__Input data__

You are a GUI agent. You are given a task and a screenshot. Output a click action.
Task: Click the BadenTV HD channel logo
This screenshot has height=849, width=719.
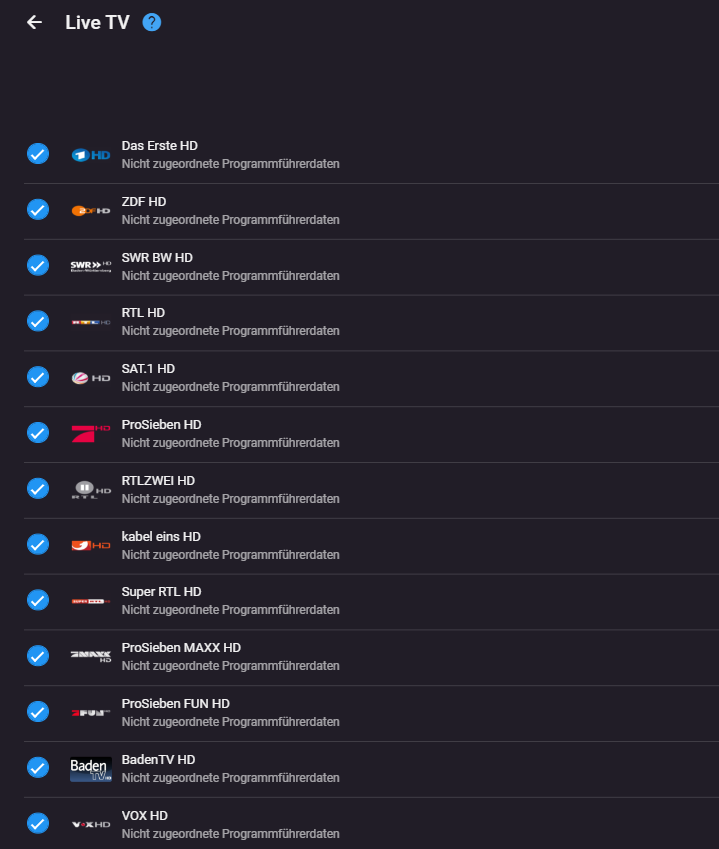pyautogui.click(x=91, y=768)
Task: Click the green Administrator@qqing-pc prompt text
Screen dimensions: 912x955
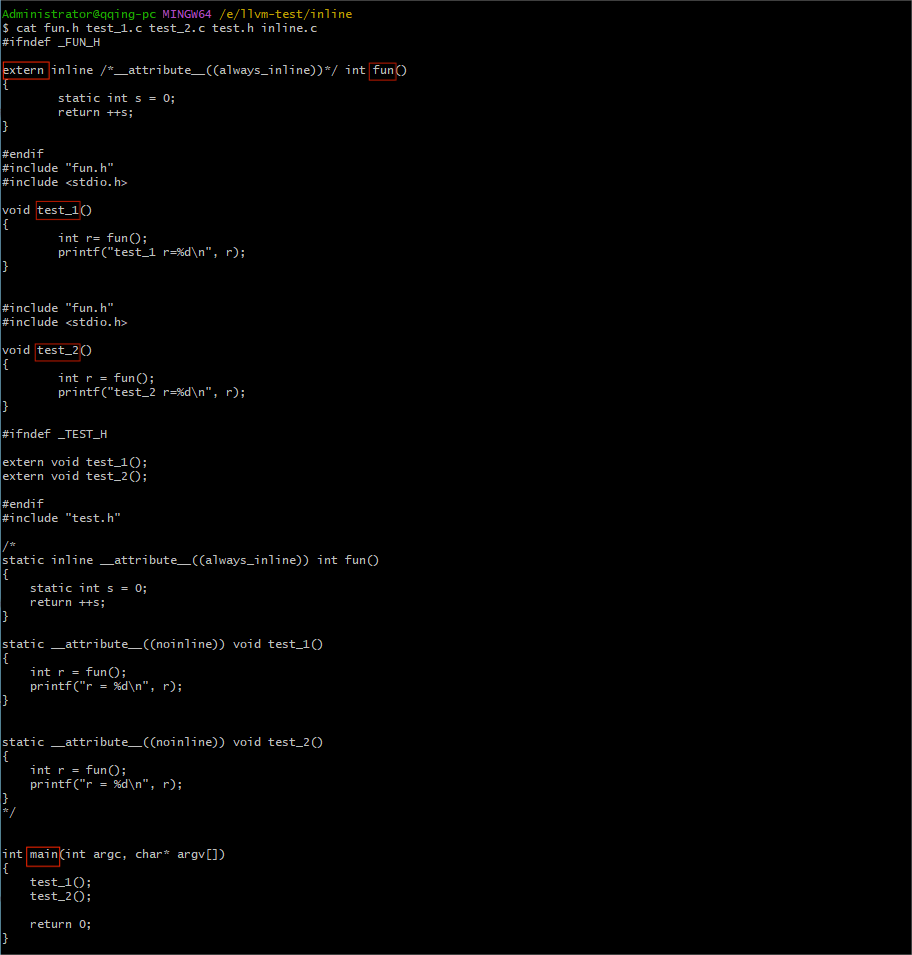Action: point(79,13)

__Description of the task__
Format every line of the entries above as a JSON list of strings, one string per line, with blank lines omitted and the pictures left out.

__Exercise response__
[
  "You are a GUI agent. You are given a task and a screenshot. Output a click action.",
  "Task: Click the BadenTV HD channel logo",
  "This screenshot has height=849, width=719.",
  "pyautogui.click(x=91, y=768)",
  "Task: Click the green Administrator@qqing-pc prompt text",
  "Screen dimensions: 912x955",
  "Action: point(79,13)"
]